While there has been extensive research on the diagnosis and management of Alport Syndrome, physicians with clinical experience treating individuals with Alport Syndrome tend to stay current with emerging research while physicians without prior exposure face a steep learning curve. Individuals living with Alport Syndrome can find themselves in the difficult position of having to inform or educate their physicians about the current research surrounding management and treatment of their condition. 

This, in turns, reinforces the expertise gap as patients seek providers with existing clinical experience. These disparities in clinical care and expertise can lead to inadequate and inconsistent standards of care for some patients.

Our project aims to address this issue by gathering insights and consensus from key experts and highly engaged patient advocates.  The research can then be used to promote a more standardized, evidence-based approach to Alport Syndrome care.

Our project investigates how people living with Type 1 diabetes understand their condition and how this influences their ability to cope, manage treatment, and maintain quality of life.
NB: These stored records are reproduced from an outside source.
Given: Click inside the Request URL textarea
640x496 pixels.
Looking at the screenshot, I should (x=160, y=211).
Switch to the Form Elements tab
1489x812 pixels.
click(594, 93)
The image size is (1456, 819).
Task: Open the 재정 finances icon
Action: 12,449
Drawing on the Common Sense Model of self-regulation, we are examining the roles of illness perceptions, coping strategies, diabetes knowledge, psychological distress, diabetes management self-efficacy, and diabetes quality of life. Using structural equation modelling, the study will identify the pathways through which these factors interact and impact well-being with the goal of offering a roadmap to potential interventions to reduce distress, support self-care, and improve quality of life and long-term health for individuals living with Type 1 diabetes.

Our project seeks to examine how caregivers for children living with Alport Syndrome experience stress differently across key developmental stages of childhood and adolescence. By identifying patterns of stress and coping unique to each stage, we aim to better understand how a caregiver’s psychological needs changes as their child grows. This body of work will hopefully lay the groundwork for clinicians to be aware of how those stressors change and identify interventions to better support caregivers for children living with Alport Syndrome.